At the risk of triteness, what Michelle had was not breast cancer, it was courage. Both courage and language.  Language to talk about it.  Courage to endure it.  Courage to share it.

These are words that go together well.

You can hear a wonderful YouTube medley of Bacharach tunes played by Stevie Wonder, Arturo Sandoval, Diana Krall, Lyle Lovett, Sheryl Crow, Shelea and others at a White House ceremony for the Gershwin Prize here:

http://www.youtube.com/watch?v=ky3r1V7-IeQ

=================

You also can support Norman Kelley's efforts to record the importance of Charlie Peters and TWM by going to his website where he's running a '100 x 100' campaign to raise the funds.  Both Charlie and TWM are Washington institutions, and for good reason.  Peters is the apostle of a brand of journalism that does not renounce opinions but embraces them.  Foremost among these is the thesis that government can do good and should try.  Its creed seeks neither softness nor toughness per se but honesty and a secular faith that our capacities are to be admired and employed, not denigrated and hamstrung.  His magazine meanwhile has served as a starting point for many of Washington's best writers, editors, and journalists for decades now. 





Friday, May 17, 2013

Friday Grab Bag: Descartes, bodies, carpets, Cleopatra

It's a Friday, and it's been a little while since I've posted and a long while since I've posted a Friday Grab Bag.  After all we've been through, it's spring finally and beautiful in Massachusetts today.  This leads me to think that some random thoughts on random topics with no discernible thread is what people need.  So, here goes.

Friday philosophy (complete with a dead body).

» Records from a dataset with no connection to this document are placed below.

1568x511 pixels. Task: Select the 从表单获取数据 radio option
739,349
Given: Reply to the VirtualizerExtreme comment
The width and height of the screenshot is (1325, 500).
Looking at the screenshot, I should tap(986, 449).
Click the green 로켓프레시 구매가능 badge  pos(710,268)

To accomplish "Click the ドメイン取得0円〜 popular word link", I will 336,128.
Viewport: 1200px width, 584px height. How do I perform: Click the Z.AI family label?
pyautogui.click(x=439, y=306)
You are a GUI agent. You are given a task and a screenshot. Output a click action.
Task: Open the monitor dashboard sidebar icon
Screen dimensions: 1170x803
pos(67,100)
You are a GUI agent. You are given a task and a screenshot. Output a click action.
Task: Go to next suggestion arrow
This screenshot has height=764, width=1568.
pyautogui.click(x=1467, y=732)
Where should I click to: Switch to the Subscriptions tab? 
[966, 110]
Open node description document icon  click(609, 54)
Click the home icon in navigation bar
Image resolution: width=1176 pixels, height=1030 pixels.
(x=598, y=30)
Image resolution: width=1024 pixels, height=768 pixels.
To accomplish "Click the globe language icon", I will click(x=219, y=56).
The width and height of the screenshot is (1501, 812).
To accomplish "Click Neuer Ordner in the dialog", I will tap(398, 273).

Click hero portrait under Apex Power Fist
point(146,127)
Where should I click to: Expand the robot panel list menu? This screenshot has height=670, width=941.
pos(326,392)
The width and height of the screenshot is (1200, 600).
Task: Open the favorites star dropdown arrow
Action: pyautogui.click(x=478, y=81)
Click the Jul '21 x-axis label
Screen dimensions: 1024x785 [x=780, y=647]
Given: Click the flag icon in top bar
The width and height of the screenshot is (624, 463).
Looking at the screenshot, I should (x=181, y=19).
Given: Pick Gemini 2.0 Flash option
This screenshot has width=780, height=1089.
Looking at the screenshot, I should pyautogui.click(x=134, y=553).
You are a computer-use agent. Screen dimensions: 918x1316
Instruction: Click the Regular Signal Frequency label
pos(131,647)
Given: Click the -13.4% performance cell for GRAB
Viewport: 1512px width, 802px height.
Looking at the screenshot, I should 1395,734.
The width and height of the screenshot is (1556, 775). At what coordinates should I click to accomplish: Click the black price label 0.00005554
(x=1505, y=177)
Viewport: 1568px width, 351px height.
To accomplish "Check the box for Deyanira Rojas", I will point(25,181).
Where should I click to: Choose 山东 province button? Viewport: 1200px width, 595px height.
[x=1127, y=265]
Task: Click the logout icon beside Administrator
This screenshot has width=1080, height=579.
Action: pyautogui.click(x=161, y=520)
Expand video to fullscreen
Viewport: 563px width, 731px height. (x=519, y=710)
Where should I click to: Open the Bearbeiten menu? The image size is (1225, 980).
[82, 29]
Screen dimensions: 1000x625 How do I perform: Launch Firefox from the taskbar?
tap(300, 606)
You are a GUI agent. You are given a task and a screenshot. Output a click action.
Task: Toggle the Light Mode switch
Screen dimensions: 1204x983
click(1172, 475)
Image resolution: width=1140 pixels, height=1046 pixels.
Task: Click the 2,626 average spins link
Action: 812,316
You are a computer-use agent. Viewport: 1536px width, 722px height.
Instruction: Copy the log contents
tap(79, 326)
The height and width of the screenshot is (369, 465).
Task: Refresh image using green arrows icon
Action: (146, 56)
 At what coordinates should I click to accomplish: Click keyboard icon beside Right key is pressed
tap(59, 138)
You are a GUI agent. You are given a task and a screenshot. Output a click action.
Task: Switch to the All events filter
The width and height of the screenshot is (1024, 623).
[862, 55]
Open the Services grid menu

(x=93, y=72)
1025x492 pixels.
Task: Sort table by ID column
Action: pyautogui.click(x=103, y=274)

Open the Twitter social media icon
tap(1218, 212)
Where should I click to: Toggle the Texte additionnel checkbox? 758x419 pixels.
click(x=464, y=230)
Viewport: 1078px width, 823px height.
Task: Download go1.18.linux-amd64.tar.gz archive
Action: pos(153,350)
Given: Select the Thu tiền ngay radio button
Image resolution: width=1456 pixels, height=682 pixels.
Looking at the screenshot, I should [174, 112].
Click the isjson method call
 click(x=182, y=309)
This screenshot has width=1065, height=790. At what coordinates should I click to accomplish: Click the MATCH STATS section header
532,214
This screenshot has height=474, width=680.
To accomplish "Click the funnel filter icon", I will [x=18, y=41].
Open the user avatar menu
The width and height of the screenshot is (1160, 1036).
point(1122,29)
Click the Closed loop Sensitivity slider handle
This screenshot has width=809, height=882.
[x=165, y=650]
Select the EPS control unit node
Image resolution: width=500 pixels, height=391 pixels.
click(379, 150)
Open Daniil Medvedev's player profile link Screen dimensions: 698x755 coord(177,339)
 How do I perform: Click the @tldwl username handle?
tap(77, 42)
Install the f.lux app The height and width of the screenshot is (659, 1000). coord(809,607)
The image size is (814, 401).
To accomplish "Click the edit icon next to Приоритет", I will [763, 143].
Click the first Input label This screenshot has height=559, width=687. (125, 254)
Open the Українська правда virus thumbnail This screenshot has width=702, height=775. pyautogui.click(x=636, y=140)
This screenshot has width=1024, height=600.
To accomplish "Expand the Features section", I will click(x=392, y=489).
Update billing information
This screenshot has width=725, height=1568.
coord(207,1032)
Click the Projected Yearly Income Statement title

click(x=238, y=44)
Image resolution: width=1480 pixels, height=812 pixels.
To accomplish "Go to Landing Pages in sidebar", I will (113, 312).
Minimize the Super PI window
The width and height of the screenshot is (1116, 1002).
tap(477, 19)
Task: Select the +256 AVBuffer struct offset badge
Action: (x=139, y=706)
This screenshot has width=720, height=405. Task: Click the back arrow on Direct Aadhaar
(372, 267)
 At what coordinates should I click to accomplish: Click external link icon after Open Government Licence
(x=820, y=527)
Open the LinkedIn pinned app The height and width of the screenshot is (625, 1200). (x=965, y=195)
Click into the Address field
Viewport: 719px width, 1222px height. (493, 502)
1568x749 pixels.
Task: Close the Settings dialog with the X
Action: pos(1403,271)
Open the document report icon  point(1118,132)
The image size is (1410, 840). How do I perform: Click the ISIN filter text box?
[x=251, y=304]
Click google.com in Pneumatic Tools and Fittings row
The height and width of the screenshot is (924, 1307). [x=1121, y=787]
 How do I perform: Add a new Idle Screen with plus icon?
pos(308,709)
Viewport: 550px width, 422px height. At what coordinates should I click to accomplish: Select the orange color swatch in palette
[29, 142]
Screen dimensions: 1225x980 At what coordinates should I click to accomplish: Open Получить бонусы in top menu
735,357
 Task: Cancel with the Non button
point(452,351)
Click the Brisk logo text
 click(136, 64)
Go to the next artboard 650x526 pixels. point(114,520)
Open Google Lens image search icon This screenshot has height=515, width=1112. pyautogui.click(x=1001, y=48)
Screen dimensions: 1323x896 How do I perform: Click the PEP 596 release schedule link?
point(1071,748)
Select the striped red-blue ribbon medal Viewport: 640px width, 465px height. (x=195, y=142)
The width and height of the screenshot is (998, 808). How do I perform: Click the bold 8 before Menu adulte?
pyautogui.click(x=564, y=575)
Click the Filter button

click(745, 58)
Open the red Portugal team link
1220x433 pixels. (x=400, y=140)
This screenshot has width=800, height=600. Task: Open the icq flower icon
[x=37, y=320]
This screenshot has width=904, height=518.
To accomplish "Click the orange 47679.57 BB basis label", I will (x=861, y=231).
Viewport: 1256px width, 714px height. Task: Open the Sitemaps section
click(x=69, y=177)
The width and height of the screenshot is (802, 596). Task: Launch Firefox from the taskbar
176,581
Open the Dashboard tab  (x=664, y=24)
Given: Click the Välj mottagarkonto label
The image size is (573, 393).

Think about this sentence for a minute: "Police confirmed yesterday that the body found floating in the river belonged to Sally Jones, a sophomore at the local community college who had been missing since last Friday."  While this sentence is made-up, it nevertheless could appear in a newspaper article reporting on an ongoing investigation. What's interesting to me is this -- what can it mean for a corpse to "belong" to someone? It makes no sense.  The body is not in my opinion distinguishable from the "self" and furthermore, even if it is, the "self" referred to in the sentence is dead, and therefore no longer able to own anything.  This is a case of Miss Marple meeting Rene Descartes and the offspring not being too pretty. 


Cleopatra dons a disguise. On a completely other note, I was talking to a 7th grader the other day and she was telling me about her project on Cleopatra (queen of ancient Egypt famed in part because of her relationship with Marc Antony and in part by her dramatic demise by an asp).  Of the facts she related to me about Cleopatra's life was this one that I did not know (retold here by me using her emphases):

Long before Marc Antony, Cleopatra was intrigued by Julius Caesar who was in the process of installing himself as the first emperor of Rome.  Cleopatra wanted to meet Caesar but going to Rome overtly would have been a complicated issue politically, so she opted for another method -- clandestinely.  Of course she would travel by ship, but how could she be on the ship without being spotted?  Her answer was to go to Rome rolled up in a carpet, a carpet that would be delivered to Caesar as a gift, and which when unrolled would produce this woman, the queen of Egypt.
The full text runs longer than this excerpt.